Task statement → Copy the part of the material that opens with the line containing "Select the orange" and runs through the end of the material, reproducing each line unchanged.

Material shown →
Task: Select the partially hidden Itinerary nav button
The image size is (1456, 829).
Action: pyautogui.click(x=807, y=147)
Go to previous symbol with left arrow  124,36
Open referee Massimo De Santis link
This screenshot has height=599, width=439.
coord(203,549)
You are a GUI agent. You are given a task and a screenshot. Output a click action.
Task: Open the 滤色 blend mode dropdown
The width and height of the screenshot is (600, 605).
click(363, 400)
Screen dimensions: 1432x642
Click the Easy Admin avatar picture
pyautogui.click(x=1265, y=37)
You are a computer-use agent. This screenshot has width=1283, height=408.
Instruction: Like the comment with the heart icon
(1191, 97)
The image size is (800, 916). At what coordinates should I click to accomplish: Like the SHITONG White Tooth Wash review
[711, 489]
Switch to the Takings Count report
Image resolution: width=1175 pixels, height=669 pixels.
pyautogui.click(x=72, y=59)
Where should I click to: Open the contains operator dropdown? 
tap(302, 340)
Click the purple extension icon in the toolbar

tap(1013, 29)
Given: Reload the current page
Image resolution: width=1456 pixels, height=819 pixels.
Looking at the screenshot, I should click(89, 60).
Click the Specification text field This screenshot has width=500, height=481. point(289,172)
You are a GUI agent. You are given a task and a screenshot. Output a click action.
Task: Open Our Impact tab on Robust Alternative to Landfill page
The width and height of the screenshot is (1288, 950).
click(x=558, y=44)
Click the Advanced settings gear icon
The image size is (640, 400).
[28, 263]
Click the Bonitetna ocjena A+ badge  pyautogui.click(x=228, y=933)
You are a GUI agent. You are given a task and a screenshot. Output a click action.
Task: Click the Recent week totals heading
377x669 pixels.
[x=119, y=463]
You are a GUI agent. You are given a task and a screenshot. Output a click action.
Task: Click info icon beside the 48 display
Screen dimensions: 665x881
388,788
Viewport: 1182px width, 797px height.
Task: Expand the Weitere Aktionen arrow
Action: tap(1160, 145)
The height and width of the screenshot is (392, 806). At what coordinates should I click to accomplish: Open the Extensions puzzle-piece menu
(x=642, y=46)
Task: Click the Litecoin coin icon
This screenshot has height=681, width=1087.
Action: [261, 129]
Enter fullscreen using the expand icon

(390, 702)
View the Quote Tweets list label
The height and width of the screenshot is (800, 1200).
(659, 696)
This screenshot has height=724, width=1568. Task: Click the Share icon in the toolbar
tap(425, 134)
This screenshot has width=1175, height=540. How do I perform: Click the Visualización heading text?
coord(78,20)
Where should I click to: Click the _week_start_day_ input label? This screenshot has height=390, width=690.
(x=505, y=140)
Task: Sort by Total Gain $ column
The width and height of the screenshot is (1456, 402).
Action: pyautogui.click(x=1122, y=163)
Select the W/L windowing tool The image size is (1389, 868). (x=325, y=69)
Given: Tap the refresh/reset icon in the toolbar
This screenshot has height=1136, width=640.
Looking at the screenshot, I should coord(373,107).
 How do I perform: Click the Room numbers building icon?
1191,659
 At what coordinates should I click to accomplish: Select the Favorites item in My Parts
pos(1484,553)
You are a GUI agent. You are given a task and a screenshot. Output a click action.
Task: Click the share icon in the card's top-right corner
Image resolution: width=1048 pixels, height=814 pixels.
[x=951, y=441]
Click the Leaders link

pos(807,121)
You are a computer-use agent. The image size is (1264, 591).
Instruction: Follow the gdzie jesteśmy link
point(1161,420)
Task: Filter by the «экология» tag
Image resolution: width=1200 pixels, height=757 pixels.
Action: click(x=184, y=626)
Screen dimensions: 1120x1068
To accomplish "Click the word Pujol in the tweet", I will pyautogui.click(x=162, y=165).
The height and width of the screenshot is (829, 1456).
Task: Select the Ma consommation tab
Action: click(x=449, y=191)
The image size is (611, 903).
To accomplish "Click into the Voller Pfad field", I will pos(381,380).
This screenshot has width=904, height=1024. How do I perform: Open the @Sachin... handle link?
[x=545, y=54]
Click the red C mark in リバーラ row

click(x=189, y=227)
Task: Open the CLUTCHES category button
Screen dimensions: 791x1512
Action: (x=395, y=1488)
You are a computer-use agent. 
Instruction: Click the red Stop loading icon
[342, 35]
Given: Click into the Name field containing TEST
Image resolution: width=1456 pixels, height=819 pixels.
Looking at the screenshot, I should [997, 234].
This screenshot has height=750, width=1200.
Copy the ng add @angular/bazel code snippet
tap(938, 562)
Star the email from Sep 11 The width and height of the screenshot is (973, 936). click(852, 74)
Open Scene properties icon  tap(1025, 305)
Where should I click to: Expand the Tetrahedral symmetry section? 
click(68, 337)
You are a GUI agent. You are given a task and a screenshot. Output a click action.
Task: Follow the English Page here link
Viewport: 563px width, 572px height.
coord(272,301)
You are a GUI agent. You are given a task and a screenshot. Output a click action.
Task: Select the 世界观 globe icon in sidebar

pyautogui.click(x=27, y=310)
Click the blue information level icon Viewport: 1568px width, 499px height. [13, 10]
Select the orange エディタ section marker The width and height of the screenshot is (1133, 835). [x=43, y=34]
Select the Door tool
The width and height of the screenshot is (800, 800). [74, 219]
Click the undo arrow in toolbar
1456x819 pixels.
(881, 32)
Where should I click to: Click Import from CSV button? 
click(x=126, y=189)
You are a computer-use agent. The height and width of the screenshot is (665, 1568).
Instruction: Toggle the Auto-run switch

Answer to this problem →
Select the orange エディタ section marker The width and height of the screenshot is (1133, 835). [x=43, y=34]
Select the Door tool
The width and height of the screenshot is (800, 800). [74, 219]
Click the undo arrow in toolbar
1456x819 pixels.
(881, 32)
Where should I click to: Click Import from CSV button? 
click(x=126, y=189)
You are a computer-use agent. The height and width of the screenshot is (665, 1568).
Instruction: Toggle the Auto-run switch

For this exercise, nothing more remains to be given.